Protection des enfants en conflit avec la loi : Des journalistes en atelier à Ouagadougou sur cette problématique Spécial

samedi, 01 août 2026 14:29 Écrit par  Salamata NIKIEMA/Infobf.net Publié dans La Une

Le mercredi 29 juillet 2026, l’association LYDIE a organisé un atelier de renforcement des capacités des hommes et femmes de médias sur la protection des enfants en conflit avec loi au Burkina Faso.

L’objectif général de cet atelier c'est d'outiller les acteurs du monde des médias sur les questions relatives aux enfants en conflit avec la loi afin de susciter davantage la production de contenus médiatiques, contribuant à leur protection et à la prévention de la délinquance juvénile au Burkina Faso.

Ainsi, durant une demie journée, les journalistes ont eu droit à des communications sur des sujets comme "le cadre juridique et les principes de protection de l’enfance"; "cadre juridique applicable aux enfants en conflit avec la loi" ; sur "les états des lieux des enfants en conflit avec la loi" ; "les facteurs favorisant la délinquance juvénile"; ou encore sur "les mesures de réinsertion sociale entreprises et défis et sur le rôle et responsabilités des acteurs des médias dans la protection des enfants en conflit avec la loi".

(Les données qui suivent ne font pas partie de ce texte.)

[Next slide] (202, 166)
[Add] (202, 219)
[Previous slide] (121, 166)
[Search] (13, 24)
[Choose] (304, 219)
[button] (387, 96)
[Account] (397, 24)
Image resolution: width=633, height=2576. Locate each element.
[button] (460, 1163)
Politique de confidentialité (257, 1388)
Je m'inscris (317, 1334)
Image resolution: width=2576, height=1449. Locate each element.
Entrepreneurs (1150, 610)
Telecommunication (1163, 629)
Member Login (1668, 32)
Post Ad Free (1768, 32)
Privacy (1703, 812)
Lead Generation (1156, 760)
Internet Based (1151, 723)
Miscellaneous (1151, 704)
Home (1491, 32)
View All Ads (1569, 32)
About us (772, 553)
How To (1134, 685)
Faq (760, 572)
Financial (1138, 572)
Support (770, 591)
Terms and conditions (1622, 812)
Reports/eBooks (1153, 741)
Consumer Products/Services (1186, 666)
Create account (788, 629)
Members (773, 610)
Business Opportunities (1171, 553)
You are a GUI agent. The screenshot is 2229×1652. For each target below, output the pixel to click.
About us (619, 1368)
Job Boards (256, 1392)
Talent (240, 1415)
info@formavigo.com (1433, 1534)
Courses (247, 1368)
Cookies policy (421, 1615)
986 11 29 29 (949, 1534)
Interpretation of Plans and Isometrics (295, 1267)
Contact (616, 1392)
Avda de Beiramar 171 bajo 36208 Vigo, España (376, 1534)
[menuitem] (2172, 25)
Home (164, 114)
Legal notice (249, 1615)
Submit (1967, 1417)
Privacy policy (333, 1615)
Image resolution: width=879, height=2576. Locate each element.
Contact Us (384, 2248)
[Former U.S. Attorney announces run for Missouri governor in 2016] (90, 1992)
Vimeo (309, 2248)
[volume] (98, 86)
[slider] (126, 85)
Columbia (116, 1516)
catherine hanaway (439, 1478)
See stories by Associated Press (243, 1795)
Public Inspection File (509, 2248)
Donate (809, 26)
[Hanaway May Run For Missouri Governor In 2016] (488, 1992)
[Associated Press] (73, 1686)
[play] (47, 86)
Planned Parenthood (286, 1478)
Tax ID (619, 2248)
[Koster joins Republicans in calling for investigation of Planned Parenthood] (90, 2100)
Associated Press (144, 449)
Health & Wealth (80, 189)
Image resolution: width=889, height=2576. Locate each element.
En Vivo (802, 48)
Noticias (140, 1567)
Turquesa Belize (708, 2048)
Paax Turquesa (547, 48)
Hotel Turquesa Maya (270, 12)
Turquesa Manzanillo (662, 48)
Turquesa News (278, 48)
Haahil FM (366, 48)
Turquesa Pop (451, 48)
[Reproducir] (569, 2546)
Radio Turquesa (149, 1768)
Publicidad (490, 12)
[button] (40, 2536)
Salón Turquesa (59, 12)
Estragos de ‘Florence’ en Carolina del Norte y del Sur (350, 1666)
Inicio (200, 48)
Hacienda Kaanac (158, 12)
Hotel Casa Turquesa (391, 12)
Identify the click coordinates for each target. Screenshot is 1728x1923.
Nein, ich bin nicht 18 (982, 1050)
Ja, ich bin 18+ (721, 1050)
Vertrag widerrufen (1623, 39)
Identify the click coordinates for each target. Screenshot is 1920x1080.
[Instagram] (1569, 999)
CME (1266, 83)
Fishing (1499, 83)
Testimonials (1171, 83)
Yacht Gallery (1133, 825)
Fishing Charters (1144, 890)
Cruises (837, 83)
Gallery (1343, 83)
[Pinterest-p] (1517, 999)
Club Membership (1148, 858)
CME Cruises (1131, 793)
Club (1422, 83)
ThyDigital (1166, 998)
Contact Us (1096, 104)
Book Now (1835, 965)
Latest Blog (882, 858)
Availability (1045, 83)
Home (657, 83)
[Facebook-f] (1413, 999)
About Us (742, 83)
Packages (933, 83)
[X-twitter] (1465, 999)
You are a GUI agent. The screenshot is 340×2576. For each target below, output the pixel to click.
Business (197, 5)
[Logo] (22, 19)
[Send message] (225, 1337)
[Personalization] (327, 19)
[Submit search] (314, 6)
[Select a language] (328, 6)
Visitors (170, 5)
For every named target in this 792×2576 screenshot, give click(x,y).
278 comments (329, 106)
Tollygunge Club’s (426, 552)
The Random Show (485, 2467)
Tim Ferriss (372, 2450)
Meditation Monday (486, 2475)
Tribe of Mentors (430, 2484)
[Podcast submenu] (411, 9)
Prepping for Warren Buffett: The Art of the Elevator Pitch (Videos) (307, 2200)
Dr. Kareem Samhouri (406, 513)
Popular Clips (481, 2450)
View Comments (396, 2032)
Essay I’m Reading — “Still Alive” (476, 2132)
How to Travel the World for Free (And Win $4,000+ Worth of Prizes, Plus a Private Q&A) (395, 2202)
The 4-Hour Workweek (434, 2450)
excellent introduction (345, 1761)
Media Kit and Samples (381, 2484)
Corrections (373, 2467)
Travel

Pour la directrice de la justice juvénile, représentante du secrétaire général du ministère de la justice, Hema Adélaïde Paré/Ky, les contenus et informations diffusées par les acteurs des médias impactent réellement dans la lutte contre la délinquance juvénile et interviennent positivement avec les enfants en conflit avec la loi.

IMG-20260810-WA0027Hema Adélaïde Paré/Ky, représentante du secrétaire général du ministère en charge de la Justice 

Selon elle, ces enfants, “c’est vrai qu’ils ont commis des erreurs à un moment donné de leur vie et étaient en porte-à-faux avec les règles de la société mais on doit leur venir en aide”. Avant d’ajouter que le concour des médias à travers les messages et sensibilisation, peut contribuer à leur réinsertion sociale de sorte qu’à leur sortie de prison ou des centres, qu’ils puissent intégrer la société comme s’ils n'avaient pas commis d’infraction”.

Parlant de bonnes pratiques, le facilitateur Safanikatié Séré, Inspecteur de Garde de sécurité pénitentiaire, chef de cabinet du directeur général, a souhaité que chacun se pose les questions telles que "cette information protège-t-elle l’interêt supérieur de l’enfant ou pas ?" ou encore, "cette publication ne risque-t-elle pas de compromettre sa réinsertion ?" et "ai-je obtenu les informations auprès de sources fiables ?", etc.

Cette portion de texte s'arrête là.